As luck would have it, Defence Minister Linda Reynolds, Defence Industry Minister Melissa Price and Finance Minister Mathias Corman all hail from WA. Attorney-General Christian Porter, another West Australian, is on the seven-member National Security Committee of Cabinet, which will make the final decision. No South Australians anywhere to be seen. The credibility of the full-cycle docking decision, and of the ministers, hinges on an outcome which is genuinely in the national interest, not just the political interest of the decision-makers. The process will be closely scrutinised.
Claims that assembling the skilled workforce, infrastructure and industry support required to both build and sustain submarines is beyond South Australia need to be balanced against similar competing pressures in WA caused by its existing fleet support and sustainment commitments and the prescient demands of recurring mining booms which tend to vacuum up skilled workers and resources wherever they can be found. SA needs to produce its own research to argue its case to ensure Defence is fully informed of the counterarguments and facts before the "Defence State" misses the proverbial boat!
There is an alternative approach. In January 2017, I took to cabinet in SA recommendations from the Defence SA Advisory Board chaired by former defence force chief Angus Houston proposing that a national shipbuilding authority be established. The cabinet submission was supported by an authoritative 71-page report. We argued that the Naval Shipbuilding Advisory Board had been ineffective and that a more executive and enterprise focused body was needed to implement a coordinated national approach to the entire construction and sustainment cycle.
The nation's aim must be to lift the Australian naval enterprise from a base level of maturity characterised by individual project decisions and an immature sovereign industrial capability to a dynamic best-practice model with minimal government control and ownership which looks at the entire task and is industry led.
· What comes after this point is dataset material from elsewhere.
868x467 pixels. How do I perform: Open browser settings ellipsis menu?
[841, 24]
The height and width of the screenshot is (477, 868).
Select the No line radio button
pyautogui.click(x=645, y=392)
The report outlined a sustainable commercial structure for the next 50 years which optimised value for money and minimised risk with the entire shipbuilding enterprise at its core, not individual projects.
The proposal called for the creation of a national shipbuilding authority to report directly to the prime minister with an enterprise- and industry-focused executive board, a CEO and the authority to coordinate the national effort across government portfolios and agencies, across industry and the union movement, and across the higher education and vocational education sectors. The goal proposed was to ensure the effective delivery of both the operational and defence industrial capabilities the nation seeks. This would require a national balancing of the demands of construction, mid-cycle sustainment, full-cycle sustainment and fleet support across all ship types and programs with the nation's workforce, and industrial and infrastructure bases for best effect.
Surely it's better to be matching the entire national shipbuilding task with the whole of the nation's capability to deliver, rather than to have the states arguing with the Commonwealth about who will do what with a particular part of a particular program. Unfortunately, an election and a change of government in SA followed this cabinet deliberation. The work seems to have sunk without a trace.
The social licence to spend such an enormous amount of taxpayers' money on building warships depends on proving to Australians that the result will both defend the nation and strengthen its economy. A national shipbuilding authority could help deliver that outcome. The SA government would be well advised to refloat the report, release it for public discussion and take it to Canberra and to the Council of Australian Governments.